> _Dataset content_:
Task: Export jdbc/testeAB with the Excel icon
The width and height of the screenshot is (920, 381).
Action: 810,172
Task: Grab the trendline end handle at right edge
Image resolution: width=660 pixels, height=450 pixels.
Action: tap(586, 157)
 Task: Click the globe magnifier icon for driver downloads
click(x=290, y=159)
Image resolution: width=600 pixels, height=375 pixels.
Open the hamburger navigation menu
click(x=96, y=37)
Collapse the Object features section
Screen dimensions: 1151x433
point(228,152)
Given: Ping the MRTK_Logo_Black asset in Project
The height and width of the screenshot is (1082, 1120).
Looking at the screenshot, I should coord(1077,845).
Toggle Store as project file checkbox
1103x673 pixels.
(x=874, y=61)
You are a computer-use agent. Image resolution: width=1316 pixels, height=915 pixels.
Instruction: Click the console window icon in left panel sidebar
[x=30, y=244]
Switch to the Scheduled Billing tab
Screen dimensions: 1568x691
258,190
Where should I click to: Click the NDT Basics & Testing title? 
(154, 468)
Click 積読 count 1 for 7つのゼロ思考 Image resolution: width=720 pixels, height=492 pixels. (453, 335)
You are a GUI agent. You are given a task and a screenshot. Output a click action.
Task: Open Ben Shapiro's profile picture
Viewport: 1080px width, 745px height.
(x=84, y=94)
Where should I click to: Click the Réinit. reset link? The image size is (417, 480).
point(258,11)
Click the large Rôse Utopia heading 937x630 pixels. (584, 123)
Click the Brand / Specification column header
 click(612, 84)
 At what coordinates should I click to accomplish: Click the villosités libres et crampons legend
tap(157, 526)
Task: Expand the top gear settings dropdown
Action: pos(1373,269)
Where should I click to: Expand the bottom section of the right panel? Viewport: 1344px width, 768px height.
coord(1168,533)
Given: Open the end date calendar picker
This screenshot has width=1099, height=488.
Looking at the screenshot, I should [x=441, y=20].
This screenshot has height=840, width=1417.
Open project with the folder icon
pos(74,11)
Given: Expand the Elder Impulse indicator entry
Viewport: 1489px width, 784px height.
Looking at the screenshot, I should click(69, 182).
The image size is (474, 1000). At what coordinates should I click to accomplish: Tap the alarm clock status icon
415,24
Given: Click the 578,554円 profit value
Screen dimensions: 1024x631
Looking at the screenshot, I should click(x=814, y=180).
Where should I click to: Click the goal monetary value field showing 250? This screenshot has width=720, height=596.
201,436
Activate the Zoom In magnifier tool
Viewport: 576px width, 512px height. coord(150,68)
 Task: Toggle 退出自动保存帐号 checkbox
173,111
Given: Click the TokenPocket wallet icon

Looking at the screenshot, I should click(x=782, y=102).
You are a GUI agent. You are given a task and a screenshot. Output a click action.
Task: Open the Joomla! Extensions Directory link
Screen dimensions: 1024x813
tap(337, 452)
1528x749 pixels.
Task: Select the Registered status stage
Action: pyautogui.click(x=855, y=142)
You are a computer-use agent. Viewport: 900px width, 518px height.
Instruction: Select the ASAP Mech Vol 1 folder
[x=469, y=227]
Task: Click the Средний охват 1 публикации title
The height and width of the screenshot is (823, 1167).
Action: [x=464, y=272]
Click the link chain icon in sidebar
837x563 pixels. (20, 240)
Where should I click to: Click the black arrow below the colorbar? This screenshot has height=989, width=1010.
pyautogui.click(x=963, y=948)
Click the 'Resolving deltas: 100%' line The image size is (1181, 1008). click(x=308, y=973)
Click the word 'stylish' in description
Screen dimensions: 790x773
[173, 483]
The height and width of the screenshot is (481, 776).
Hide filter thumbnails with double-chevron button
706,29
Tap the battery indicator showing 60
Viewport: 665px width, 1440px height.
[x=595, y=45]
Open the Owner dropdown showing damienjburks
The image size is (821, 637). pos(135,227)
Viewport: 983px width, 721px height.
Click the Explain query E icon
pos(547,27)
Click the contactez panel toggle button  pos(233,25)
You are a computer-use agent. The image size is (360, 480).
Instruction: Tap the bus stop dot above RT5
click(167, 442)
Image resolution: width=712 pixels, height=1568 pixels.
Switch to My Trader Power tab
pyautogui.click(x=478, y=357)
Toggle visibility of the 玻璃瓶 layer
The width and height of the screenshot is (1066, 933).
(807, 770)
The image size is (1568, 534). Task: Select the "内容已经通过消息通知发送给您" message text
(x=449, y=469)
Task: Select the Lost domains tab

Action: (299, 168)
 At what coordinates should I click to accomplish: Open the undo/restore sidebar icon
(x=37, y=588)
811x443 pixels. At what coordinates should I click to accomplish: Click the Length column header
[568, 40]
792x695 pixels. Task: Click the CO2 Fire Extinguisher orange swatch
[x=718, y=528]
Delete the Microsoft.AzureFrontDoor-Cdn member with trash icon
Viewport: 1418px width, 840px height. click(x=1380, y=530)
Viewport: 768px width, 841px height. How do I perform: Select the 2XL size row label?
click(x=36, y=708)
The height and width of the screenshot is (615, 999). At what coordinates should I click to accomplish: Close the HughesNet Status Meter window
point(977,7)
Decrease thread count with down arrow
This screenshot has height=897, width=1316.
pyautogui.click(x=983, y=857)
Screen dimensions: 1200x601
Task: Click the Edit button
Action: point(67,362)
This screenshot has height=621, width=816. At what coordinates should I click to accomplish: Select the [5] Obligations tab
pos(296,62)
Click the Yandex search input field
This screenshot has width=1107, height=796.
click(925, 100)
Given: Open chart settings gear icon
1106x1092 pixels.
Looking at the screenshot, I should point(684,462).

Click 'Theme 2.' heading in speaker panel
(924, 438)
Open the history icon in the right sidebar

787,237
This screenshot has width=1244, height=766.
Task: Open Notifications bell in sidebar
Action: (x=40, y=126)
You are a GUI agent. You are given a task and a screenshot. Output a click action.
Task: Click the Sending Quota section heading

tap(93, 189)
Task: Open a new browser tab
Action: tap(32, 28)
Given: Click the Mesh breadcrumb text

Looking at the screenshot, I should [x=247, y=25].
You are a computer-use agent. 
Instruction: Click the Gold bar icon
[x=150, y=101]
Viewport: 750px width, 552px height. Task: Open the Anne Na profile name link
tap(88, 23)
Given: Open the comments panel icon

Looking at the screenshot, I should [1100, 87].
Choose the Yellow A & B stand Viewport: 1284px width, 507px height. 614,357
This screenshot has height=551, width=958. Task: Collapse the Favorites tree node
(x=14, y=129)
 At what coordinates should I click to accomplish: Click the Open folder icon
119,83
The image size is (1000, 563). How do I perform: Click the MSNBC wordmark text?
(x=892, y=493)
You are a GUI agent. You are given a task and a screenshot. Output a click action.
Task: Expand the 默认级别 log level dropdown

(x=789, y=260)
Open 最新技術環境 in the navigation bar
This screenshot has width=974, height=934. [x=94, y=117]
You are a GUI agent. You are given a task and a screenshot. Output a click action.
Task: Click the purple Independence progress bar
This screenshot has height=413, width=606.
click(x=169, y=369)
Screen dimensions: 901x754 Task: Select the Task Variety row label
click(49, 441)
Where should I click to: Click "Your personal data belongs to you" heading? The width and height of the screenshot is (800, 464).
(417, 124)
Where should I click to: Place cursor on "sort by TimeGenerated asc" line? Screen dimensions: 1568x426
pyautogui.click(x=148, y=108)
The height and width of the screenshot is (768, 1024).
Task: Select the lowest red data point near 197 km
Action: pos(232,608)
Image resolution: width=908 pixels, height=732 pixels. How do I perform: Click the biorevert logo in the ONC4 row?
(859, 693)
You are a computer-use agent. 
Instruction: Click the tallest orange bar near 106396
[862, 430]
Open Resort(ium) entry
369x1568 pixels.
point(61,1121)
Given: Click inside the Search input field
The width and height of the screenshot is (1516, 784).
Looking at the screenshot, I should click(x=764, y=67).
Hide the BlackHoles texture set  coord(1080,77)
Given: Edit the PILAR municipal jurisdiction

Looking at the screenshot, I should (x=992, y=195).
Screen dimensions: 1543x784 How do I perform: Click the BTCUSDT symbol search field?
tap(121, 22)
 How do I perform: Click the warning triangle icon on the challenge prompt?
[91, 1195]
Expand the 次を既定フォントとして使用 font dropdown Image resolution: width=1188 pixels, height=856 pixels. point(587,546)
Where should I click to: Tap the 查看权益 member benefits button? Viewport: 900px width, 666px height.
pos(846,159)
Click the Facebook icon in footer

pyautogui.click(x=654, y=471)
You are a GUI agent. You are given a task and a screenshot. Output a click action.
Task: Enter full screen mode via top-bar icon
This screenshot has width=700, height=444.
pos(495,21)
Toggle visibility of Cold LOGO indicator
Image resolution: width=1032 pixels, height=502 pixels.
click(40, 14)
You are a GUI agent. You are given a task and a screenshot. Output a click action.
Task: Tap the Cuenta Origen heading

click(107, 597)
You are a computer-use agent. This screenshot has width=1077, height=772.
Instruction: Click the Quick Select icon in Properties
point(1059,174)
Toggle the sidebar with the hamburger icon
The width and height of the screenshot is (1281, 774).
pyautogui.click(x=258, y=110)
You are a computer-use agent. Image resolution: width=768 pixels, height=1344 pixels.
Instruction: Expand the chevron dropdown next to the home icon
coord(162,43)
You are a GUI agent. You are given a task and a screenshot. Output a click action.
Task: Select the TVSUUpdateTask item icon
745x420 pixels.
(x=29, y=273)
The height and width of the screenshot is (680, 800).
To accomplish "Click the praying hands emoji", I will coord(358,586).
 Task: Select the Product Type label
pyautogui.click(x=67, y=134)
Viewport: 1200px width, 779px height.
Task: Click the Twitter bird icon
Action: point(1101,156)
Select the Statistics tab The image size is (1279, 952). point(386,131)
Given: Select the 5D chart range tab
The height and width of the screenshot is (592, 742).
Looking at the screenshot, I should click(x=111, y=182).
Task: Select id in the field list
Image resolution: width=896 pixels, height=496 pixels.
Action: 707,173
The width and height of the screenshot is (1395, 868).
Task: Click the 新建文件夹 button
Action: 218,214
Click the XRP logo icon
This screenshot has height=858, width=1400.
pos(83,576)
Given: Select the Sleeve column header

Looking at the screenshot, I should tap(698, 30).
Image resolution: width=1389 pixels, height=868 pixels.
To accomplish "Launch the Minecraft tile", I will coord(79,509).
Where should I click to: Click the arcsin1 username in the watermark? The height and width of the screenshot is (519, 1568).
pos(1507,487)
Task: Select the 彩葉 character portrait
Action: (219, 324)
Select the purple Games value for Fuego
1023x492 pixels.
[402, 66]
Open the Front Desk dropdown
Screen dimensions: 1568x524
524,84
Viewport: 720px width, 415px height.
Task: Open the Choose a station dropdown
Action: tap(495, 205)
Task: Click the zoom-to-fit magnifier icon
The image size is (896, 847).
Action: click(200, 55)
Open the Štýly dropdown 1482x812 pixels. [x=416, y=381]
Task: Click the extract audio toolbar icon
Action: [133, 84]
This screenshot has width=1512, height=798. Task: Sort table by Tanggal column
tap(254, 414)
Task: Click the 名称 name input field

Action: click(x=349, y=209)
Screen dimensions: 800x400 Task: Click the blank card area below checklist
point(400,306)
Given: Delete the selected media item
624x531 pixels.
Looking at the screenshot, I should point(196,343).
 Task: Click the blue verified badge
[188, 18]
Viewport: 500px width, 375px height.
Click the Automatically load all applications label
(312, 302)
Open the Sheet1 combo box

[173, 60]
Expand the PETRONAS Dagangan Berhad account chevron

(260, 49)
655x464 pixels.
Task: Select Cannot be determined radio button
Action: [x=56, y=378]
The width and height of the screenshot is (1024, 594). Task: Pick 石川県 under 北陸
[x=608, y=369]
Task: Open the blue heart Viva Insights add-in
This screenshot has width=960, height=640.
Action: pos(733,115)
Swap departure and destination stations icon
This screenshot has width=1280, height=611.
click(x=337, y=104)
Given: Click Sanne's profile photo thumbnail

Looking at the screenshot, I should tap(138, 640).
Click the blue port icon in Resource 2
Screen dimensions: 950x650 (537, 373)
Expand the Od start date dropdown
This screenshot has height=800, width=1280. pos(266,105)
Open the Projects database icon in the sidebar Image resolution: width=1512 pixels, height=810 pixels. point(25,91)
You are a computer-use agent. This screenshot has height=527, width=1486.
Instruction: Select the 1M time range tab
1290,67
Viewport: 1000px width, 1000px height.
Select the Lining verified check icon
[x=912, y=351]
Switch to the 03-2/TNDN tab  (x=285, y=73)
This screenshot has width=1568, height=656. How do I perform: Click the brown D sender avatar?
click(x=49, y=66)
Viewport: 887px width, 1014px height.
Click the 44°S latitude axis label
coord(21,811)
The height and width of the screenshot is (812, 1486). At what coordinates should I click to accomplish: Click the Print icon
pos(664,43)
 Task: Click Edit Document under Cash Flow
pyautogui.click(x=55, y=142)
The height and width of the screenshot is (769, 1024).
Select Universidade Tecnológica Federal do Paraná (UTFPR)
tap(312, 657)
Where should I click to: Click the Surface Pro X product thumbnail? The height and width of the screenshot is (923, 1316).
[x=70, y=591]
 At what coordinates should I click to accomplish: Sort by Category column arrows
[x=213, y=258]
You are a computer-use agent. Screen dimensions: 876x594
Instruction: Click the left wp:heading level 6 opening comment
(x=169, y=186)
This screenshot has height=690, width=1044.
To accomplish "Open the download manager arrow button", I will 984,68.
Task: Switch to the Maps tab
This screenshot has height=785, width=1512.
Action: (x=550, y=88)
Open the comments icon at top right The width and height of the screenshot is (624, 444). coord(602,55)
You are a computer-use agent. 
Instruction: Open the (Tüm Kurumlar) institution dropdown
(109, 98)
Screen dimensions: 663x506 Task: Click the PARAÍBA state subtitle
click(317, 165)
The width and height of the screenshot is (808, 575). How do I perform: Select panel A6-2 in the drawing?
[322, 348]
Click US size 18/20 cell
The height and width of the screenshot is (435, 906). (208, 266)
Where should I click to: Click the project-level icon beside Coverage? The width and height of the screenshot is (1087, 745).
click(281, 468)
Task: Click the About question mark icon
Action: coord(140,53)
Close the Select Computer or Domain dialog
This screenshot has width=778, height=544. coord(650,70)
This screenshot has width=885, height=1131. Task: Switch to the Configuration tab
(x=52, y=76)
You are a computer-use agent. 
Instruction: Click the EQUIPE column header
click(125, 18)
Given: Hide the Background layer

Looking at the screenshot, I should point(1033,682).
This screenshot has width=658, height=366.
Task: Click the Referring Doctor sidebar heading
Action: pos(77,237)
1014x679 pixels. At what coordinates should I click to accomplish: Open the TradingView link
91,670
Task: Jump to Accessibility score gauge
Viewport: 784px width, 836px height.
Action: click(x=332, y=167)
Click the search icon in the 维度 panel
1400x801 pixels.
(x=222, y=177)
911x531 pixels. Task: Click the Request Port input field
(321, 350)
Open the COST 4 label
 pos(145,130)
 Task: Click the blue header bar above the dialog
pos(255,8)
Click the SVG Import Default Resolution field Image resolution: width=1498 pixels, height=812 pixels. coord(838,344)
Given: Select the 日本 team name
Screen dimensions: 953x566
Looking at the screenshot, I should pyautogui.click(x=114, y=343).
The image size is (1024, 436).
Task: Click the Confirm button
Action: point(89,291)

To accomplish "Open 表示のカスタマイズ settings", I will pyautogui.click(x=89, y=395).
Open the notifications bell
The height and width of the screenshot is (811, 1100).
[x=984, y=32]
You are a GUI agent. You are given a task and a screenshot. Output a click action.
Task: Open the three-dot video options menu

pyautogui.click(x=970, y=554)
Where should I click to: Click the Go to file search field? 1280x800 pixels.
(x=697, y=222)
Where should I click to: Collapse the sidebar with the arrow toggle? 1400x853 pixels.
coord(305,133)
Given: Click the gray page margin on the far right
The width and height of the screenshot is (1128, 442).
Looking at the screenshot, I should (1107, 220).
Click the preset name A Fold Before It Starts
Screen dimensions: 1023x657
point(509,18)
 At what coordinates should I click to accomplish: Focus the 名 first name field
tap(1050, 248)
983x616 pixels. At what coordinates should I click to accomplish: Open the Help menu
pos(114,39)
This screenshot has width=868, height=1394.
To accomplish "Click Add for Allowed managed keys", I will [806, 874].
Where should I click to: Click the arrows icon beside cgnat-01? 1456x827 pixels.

> _Work request_:
Look through the data and show every line containing "item".

> _Answer to this task_:
Task: Select the TVSUUpdateTask item icon
Given: Delete the selected media item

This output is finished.